- **Given exercise 1**
Tally the lines of the records that contain the string "perform", treating case as significant, and give only the number.

- **Passage shown**
···
Another experiment is the generation of bio-gas from organic waste. This experiment is relevant for Kampala city because KCCA spends an estimated 1/3 of its annual budget to managing wastes, ¾ of which are organic and if turned into energy, KCCA would save, communities would gain businesses and users would have a reduced per capita emissions which at the moment stands at ~ 200 g per person per year (Kampala Capital City Authority, KCCA 2018). The local community actors acknowledged that if the generation of bio-gas kicks off substantially, energy will be generated from solid waste will be generated. The official argued that this can enable Kampala city generate what is required for daily consumption and the remainder is sold to neighboring districts for revenue generation. But knowledge about the transformation of organic wastes into health-friendly energy products has remained at micro scale in communities, even where research and pilots have been undertaken. And yet the transition of micro-scale interventions of energy briquettes to meso and macro-scale, would not only integrate the urban poor into the urban economy but also reduce the adverse health effects of indiscriminate dumping and management of wastes from energy-related activities. The scalable nature of energy-briquette making and bio-gas amongst unregulated networks of neighborhood groups, not only permitted the discernment of different forms of knowledge, but also offered insights on the co-benefits to health and poverty-oriented energy transitions at neigbourhood scale.
···
- **Records to use**

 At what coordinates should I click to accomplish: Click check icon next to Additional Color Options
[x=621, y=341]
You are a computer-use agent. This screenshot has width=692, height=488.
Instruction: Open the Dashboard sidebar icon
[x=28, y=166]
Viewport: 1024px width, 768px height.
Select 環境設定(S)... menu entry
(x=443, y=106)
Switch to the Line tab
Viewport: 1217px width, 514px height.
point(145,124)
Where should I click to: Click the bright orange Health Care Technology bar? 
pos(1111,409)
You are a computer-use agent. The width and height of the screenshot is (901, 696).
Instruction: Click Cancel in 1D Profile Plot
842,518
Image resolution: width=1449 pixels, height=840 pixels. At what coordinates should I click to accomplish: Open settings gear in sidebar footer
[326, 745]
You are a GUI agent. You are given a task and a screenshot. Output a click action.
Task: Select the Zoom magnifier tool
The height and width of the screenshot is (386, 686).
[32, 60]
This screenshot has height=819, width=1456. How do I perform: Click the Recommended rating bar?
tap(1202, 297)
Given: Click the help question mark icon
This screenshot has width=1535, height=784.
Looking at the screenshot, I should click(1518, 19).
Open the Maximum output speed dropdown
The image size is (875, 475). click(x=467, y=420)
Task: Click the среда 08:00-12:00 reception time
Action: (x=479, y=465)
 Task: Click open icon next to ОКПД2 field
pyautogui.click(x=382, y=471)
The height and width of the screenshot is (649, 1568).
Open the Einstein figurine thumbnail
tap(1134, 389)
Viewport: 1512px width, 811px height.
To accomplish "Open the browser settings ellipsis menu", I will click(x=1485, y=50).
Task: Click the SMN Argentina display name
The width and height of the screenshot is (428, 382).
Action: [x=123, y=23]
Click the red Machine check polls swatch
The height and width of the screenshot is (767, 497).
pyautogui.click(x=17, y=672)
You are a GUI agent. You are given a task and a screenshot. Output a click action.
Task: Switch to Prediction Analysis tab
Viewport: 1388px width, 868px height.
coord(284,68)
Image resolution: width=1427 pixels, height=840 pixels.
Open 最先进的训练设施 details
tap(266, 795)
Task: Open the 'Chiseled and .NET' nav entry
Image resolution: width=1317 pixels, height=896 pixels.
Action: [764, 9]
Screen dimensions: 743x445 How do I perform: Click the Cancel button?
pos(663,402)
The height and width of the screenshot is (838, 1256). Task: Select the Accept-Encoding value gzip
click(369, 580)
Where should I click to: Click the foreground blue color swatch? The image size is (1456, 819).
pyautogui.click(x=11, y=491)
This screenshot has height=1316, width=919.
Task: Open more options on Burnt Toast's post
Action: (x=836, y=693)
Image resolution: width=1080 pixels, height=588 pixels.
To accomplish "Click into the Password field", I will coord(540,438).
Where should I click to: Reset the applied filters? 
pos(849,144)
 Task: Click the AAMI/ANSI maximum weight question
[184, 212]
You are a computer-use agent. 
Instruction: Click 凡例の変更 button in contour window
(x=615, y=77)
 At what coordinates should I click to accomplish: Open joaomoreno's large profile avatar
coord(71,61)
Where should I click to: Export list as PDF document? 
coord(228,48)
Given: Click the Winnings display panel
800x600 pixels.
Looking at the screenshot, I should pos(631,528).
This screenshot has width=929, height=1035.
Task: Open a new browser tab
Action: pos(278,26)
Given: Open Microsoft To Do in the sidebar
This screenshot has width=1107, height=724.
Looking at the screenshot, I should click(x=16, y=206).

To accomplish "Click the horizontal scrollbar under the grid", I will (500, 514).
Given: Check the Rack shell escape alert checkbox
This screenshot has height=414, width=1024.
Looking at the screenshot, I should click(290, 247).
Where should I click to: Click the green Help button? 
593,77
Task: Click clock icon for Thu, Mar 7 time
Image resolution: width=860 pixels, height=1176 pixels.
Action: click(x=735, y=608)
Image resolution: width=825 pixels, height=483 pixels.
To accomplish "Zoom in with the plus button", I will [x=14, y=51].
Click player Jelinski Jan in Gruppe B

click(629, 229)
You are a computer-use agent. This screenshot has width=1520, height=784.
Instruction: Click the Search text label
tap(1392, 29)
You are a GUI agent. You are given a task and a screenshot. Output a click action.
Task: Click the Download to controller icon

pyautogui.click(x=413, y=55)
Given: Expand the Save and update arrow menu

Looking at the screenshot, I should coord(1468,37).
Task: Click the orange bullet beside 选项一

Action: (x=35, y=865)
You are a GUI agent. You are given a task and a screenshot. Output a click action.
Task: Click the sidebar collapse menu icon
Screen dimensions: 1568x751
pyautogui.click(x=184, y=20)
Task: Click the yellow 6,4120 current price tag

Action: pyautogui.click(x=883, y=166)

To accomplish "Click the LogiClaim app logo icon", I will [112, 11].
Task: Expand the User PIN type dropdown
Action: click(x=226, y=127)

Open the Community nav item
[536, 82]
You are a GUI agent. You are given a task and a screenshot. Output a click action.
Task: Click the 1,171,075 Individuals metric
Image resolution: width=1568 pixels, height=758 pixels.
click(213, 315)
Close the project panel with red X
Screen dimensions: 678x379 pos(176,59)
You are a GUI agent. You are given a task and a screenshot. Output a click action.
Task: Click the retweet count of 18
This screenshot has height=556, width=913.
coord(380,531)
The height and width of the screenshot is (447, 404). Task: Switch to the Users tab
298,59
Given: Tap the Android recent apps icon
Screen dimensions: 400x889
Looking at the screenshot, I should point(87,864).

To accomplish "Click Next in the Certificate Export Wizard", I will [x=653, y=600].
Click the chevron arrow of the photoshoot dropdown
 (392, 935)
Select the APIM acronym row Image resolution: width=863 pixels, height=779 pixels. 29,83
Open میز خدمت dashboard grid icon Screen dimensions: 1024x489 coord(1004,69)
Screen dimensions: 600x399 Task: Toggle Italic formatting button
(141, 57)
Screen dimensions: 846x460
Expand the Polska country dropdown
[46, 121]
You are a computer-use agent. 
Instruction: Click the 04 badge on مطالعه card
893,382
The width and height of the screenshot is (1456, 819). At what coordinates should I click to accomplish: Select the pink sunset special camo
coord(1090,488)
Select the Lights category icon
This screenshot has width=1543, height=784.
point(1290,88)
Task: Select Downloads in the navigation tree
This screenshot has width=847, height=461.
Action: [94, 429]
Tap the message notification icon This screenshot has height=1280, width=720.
···
- **Given exercise 2**
According to the passage on bio-gas from organic waste in Kampala, what share of its annual budget does KCCA spend on managing wastes?

- **Exercise output 1**
2

- **Exercise output 2**
An estimated 1/3 of its annual budget.